═══ DATA SECTION ═══

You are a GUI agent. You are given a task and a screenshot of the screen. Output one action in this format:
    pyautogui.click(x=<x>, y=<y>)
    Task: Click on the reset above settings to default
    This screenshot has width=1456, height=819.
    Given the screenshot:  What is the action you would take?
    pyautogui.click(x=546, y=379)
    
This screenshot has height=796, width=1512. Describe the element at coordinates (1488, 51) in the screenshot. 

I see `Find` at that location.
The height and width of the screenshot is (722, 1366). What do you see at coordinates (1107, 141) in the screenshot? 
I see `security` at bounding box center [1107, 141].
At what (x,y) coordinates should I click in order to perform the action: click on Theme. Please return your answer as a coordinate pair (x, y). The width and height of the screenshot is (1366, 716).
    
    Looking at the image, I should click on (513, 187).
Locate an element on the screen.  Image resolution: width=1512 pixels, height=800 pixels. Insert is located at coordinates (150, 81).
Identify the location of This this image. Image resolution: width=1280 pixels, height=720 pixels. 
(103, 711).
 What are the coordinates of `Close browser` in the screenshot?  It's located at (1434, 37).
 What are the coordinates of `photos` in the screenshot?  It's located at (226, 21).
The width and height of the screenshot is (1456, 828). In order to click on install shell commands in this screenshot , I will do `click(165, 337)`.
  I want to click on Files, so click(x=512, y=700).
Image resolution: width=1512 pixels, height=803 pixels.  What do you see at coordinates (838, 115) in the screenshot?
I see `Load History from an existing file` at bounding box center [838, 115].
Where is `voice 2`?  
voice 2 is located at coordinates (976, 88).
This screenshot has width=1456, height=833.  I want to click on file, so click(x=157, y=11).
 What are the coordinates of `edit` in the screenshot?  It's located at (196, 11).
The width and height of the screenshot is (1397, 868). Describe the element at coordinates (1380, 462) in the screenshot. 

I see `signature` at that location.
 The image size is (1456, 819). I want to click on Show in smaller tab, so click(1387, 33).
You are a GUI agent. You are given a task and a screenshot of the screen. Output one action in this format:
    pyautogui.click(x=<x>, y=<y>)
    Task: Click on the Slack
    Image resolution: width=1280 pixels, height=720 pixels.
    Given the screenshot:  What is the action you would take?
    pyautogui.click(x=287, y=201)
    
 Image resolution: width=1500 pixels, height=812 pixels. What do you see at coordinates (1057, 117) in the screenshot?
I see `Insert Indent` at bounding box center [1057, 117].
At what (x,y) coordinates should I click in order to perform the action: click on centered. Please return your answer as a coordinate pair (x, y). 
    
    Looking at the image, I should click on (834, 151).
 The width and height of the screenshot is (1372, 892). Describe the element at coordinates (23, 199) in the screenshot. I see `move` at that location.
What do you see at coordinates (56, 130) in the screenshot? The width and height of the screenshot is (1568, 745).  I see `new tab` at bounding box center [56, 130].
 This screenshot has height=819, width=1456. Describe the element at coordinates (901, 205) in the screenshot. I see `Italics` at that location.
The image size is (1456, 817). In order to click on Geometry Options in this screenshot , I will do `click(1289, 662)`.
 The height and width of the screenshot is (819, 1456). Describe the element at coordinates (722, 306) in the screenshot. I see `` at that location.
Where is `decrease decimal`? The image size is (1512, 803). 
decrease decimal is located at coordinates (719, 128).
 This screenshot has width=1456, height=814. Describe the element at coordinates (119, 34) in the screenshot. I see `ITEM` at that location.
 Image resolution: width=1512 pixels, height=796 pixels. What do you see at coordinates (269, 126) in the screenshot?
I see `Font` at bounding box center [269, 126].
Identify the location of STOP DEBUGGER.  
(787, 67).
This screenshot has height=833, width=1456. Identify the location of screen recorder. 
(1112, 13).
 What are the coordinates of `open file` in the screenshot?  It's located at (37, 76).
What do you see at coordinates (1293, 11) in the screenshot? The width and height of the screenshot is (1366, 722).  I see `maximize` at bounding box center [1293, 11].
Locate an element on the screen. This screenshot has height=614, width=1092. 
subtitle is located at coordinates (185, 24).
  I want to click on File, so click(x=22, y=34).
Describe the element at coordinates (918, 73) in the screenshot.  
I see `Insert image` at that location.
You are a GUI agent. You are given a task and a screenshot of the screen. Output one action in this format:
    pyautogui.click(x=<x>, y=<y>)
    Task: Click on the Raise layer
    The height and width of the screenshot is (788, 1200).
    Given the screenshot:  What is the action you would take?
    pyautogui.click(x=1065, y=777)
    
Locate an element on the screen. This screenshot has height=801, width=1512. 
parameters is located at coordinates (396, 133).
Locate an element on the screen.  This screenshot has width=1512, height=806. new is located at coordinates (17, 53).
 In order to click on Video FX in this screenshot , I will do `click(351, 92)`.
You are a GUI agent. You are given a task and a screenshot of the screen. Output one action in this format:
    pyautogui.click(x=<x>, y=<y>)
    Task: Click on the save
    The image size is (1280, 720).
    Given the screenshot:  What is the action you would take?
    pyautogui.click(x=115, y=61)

═══

PROBLEM TO WORK ON: Reproduce the lines above verbatim.

WRITTEN SOLUTION:
You are a GUI agent. You are given a task and a screenshot of the screen. Output one action in this format:
    pyautogui.click(x=<x>, y=<y>)
    Task: Click on the reset above settings to default
    This screenshot has width=1456, height=819.
    Given the screenshot:  What is the action you would take?
    pyautogui.click(x=546, y=379)
    
This screenshot has height=796, width=1512. Describe the element at coordinates (1488, 51) in the screenshot. 

I see `Find` at that location.
The height and width of the screenshot is (722, 1366). What do you see at coordinates (1107, 141) in the screenshot? 
I see `security` at bounding box center [1107, 141].
At what (x,y) coordinates should I click in order to perform the action: click on Theme. Please return your answer as a coordinate pair (x, y). The width and height of the screenshot is (1366, 716).
    
    Looking at the image, I should click on (513, 187).
Locate an element on the screen.  Image resolution: width=1512 pixels, height=800 pixels. Insert is located at coordinates (150, 81).
Identify the location of This this image. Image resolution: width=1280 pixels, height=720 pixels. 
(103, 711).
 What are the coordinates of `Close browser` in the screenshot?  It's located at (1434, 37).
 What are the coordinates of `photos` in the screenshot?  It's located at (226, 21).
The width and height of the screenshot is (1456, 828). In order to click on install shell commands in this screenshot , I will do `click(165, 337)`.
  I want to click on Files, so click(x=512, y=700).
Image resolution: width=1512 pixels, height=803 pixels.  What do you see at coordinates (838, 115) in the screenshot?
I see `Load History from an existing file` at bounding box center [838, 115].
Where is `voice 2`?  
voice 2 is located at coordinates (976, 88).
This screenshot has width=1456, height=833.  I want to click on file, so click(x=157, y=11).
 What are the coordinates of `edit` in the screenshot?  It's located at (196, 11).
The width and height of the screenshot is (1397, 868). Describe the element at coordinates (1380, 462) in the screenshot. 

I see `signature` at that location.
 The image size is (1456, 819). I want to click on Show in smaller tab, so click(1387, 33).
You are a GUI agent. You are given a task and a screenshot of the screen. Output one action in this format:
    pyautogui.click(x=<x>, y=<y>)
    Task: Click on the Slack
    Image resolution: width=1280 pixels, height=720 pixels.
    Given the screenshot:  What is the action you would take?
    pyautogui.click(x=287, y=201)
    
 Image resolution: width=1500 pixels, height=812 pixels. What do you see at coordinates (1057, 117) in the screenshot?
I see `Insert Indent` at bounding box center [1057, 117].
At what (x,y) coordinates should I click in order to perform the action: click on centered. Please return your answer as a coordinate pair (x, y). 
    
    Looking at the image, I should click on (834, 151).
 The width and height of the screenshot is (1372, 892). Describe the element at coordinates (23, 199) in the screenshot. I see `move` at that location.
What do you see at coordinates (56, 130) in the screenshot? The width and height of the screenshot is (1568, 745).  I see `new tab` at bounding box center [56, 130].
 This screenshot has height=819, width=1456. Describe the element at coordinates (901, 205) in the screenshot. I see `Italics` at that location.
The image size is (1456, 817). In order to click on Geometry Options in this screenshot , I will do `click(1289, 662)`.
 The height and width of the screenshot is (819, 1456). Describe the element at coordinates (722, 306) in the screenshot. I see `` at that location.
Where is `decrease decimal`? The image size is (1512, 803). 
decrease decimal is located at coordinates (719, 128).
 This screenshot has width=1456, height=814. Describe the element at coordinates (119, 34) in the screenshot. I see `ITEM` at that location.
 Image resolution: width=1512 pixels, height=796 pixels. What do you see at coordinates (269, 126) in the screenshot?
I see `Font` at bounding box center [269, 126].
Identify the location of STOP DEBUGGER.  
(787, 67).
This screenshot has height=833, width=1456. Identify the location of screen recorder. 
(1112, 13).
 What are the coordinates of `open file` in the screenshot?  It's located at (37, 76).
What do you see at coordinates (1293, 11) in the screenshot? The width and height of the screenshot is (1366, 722).  I see `maximize` at bounding box center [1293, 11].
Locate an element on the screen. This screenshot has height=614, width=1092. 
subtitle is located at coordinates (185, 24).
  I want to click on File, so click(x=22, y=34).
Describe the element at coordinates (918, 73) in the screenshot.  
I see `Insert image` at that location.
You are a GUI agent. You are given a task and a screenshot of the screen. Output one action in this format:
    pyautogui.click(x=<x>, y=<y>)
    Task: Click on the Raise layer
    The height and width of the screenshot is (788, 1200).
    Given the screenshot:  What is the action you would take?
    pyautogui.click(x=1065, y=777)
    
Locate an element on the screen. This screenshot has height=801, width=1512. 
parameters is located at coordinates (396, 133).
Locate an element on the screen.  This screenshot has width=1512, height=806. new is located at coordinates (17, 53).
 In order to click on Video FX in this screenshot , I will do `click(351, 92)`.
You are a GUI agent. You are given a task and a screenshot of the screen. Output one action in this format:
    pyautogui.click(x=<x>, y=<y>)
    Task: Click on the save
    The image size is (1280, 720).
    Given the screenshot:  What is the action you would take?
    pyautogui.click(x=115, y=61)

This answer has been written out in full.